* GIVEN EXERCISE
Copy the entries below, switching "Sub-watershed 2" to "Sub-watershed 3" and leaving all else unchanged. Begin at the start of the entries and stop after the line that contains "click(53, 36)".

━━ DATA EXCERPTS ━━

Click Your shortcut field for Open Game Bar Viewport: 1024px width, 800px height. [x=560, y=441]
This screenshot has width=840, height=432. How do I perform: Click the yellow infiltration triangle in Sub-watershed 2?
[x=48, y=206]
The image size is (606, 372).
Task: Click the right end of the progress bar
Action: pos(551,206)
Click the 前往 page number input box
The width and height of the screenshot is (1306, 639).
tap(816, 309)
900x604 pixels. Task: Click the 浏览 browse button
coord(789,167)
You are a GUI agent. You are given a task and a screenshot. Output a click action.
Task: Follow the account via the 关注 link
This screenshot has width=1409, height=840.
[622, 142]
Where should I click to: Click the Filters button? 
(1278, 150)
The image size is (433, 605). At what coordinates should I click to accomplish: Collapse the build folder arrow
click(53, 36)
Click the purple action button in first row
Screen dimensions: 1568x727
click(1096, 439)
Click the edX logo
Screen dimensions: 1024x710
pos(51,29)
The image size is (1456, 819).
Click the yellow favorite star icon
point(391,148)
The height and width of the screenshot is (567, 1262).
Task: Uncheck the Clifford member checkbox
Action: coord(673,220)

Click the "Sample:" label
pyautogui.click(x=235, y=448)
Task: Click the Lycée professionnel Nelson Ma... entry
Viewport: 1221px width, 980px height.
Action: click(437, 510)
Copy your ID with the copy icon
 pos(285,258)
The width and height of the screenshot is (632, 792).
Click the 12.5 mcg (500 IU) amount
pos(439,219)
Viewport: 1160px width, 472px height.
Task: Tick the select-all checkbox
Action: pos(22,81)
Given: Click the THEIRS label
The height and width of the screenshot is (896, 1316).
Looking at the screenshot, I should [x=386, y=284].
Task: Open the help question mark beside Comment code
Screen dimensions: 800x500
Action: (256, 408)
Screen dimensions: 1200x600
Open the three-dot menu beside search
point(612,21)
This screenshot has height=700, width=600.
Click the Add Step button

━━━

* ANSWER IN FULL
Click Your shortcut field for Open Game Bar Viewport: 1024px width, 800px height. [x=560, y=441]
This screenshot has width=840, height=432. How do I perform: Click the yellow infiltration triangle in Sub-watershed 3?
[x=48, y=206]
The image size is (606, 372).
Task: Click the right end of the progress bar
Action: pos(551,206)
Click the 前往 page number input box
The width and height of the screenshot is (1306, 639).
tap(816, 309)
900x604 pixels. Task: Click the 浏览 browse button
coord(789,167)
You are a GUI agent. You are given a task and a screenshot. Output a click action.
Task: Follow the account via the 关注 link
This screenshot has width=1409, height=840.
[622, 142]
Where should I click to: Click the Filters button? 
(1278, 150)
The image size is (433, 605). At what coordinates should I click to accomplish: Collapse the build folder arrow
click(53, 36)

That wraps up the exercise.